Please send the patch my way! ;)
--Quanah
--
Quanah Gibson-Mount Architect - Server Zimbra, Inc. -------------------- Zimbra :: the leader in open source messaging and collaboration
Quanah Gibson-Mount wrote:
--On Friday, March 14, 2014 3:42 AM -0700 Howard Chu hyc@symas.com wrote:
A few thoughts occurred to me today about our indexing code: 1) we compute a hash preset for each invocation, crunching the syntax and matching rule's OID, among other things. (It used to be worse, we used to recompute this for each individual value, even though it's a constant.) There's no need to always recompute this on each invocation, we can compute it once at first usage and reuse that result.

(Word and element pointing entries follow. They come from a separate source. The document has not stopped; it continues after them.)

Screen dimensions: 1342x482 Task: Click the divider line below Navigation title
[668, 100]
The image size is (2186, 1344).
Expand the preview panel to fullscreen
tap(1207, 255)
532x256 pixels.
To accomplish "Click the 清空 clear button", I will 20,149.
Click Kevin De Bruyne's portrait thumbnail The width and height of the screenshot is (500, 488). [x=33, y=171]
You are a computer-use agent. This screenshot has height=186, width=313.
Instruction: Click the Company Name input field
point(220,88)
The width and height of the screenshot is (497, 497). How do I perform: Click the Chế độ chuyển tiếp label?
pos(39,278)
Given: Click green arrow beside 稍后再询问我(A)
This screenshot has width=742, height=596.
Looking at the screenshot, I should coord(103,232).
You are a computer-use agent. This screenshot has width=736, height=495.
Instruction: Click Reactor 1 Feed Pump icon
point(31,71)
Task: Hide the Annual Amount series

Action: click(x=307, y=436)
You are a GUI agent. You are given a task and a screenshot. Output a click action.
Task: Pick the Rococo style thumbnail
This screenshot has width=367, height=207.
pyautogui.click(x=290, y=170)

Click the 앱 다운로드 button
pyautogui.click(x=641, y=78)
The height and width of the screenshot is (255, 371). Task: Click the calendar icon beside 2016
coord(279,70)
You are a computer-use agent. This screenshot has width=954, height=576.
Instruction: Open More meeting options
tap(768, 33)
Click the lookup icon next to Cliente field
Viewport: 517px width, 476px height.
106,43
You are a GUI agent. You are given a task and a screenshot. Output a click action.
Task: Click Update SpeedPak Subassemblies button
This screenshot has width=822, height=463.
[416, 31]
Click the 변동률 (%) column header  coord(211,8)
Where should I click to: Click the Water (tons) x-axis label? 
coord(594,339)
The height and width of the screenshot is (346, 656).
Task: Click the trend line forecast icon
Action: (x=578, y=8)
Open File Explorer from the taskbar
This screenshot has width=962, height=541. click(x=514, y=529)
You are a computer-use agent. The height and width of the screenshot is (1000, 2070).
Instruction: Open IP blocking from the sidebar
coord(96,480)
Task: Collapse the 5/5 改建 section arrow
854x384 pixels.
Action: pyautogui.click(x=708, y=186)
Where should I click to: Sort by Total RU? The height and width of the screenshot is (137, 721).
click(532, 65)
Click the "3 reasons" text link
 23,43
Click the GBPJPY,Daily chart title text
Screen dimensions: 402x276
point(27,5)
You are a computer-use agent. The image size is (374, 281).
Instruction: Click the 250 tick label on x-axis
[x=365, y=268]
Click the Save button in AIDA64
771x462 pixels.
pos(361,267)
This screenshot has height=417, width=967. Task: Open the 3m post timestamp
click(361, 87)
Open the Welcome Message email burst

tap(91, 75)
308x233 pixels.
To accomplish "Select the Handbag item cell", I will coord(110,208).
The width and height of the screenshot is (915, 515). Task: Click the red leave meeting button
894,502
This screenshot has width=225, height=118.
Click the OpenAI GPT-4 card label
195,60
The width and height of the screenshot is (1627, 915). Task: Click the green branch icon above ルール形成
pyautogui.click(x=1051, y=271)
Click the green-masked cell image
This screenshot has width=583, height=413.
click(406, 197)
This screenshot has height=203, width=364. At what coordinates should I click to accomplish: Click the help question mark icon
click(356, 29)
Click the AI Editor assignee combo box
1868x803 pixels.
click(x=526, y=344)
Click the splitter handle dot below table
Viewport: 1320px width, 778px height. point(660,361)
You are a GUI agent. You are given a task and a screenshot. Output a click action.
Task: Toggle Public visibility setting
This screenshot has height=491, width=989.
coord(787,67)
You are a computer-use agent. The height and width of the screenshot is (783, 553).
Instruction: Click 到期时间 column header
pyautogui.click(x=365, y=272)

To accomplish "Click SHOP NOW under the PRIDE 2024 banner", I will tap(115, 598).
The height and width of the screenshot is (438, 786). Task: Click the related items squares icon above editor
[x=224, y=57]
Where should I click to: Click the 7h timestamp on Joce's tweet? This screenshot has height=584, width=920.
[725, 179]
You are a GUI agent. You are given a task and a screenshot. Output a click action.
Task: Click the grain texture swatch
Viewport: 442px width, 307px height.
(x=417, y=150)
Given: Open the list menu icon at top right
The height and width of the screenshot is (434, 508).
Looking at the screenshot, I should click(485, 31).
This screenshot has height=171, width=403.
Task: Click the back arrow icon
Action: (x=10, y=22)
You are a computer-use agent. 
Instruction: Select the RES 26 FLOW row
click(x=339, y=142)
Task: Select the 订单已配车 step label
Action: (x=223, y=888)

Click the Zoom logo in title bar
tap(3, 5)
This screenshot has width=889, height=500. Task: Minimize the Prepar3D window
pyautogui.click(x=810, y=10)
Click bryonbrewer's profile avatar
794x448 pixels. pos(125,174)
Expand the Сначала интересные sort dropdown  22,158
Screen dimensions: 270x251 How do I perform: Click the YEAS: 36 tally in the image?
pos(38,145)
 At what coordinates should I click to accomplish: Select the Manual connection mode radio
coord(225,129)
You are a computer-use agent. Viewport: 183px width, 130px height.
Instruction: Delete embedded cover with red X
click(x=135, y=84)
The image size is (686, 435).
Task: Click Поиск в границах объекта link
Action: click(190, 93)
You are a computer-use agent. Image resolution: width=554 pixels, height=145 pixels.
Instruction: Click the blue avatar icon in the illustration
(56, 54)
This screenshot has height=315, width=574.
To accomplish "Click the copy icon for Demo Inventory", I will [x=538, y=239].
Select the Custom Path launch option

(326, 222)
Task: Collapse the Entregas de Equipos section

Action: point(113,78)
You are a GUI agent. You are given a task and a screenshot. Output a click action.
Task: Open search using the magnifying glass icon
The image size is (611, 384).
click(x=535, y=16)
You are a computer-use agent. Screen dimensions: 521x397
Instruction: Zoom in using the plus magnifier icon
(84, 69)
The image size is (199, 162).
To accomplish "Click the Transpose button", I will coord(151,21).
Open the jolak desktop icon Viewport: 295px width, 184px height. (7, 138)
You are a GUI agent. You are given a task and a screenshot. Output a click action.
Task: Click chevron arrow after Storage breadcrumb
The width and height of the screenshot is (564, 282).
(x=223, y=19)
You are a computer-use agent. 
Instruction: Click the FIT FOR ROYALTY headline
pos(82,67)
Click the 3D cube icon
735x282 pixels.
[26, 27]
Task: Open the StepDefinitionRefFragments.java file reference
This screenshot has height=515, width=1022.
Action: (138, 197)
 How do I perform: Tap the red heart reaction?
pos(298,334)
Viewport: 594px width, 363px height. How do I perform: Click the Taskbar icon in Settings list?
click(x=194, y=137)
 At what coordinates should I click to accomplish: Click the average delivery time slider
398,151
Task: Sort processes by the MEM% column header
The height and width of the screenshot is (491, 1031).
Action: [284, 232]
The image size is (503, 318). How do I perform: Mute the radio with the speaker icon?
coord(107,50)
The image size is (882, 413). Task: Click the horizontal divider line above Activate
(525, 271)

It should speed up index generation, particularly on smaller attribute values. I'm preparing a patch to test this now. 2) using this precomputed hash, we can drop the syntax, mr, and prefix arguments from the indexer function signature. That will also speed things up. 3) I note that the 'use' argument is also never used in our indexer functions. Will drop this as well.
Please send the patch my way! ;)
Complete patch is on my indx2 branch on ada. (I just copied the back-mdb changes over to back-bdb/hdb today; the back-mdb code hasn't changed from last week.)
Howard Chu wrote:
Quanah Gibson-Mount wrote:
--On Friday, March 14, 2014 3:42 AM -0700 Howard Chu hyc@symas.com wrote:
A few thoughts occurred to me today about our indexing code: 1) we compute a hash preset for each invocation, crunching the syntax and matching rule's OID, among other things. (It used to be worse, we used to recompute this for each individual value, even though it's a constant.) There's no need to always recompute this on each invocation, we can compute it once at first usage and reuse that result. It should speed up index generation, particularly on smaller attribute values. I'm preparing a patch to test this now. 2) using this precomputed hash, we can drop the syntax, mr, and prefix arguments from the indexer function signature. That will also speed things up. 3) I note that the 'use' argument is also never used in our indexer functions. Will drop this as well.
Please send the patch my way! ;)
Complete patch is on my indx2 branch on ada. (I just copied the back-mdb changes over to back-bdb/hdb today; the back-mdb code hasn't changed from last week.)
For reference, the impact has been tiny, on the data sets I've tested. Around 3% improvement at most. But the code is cleaner anyway.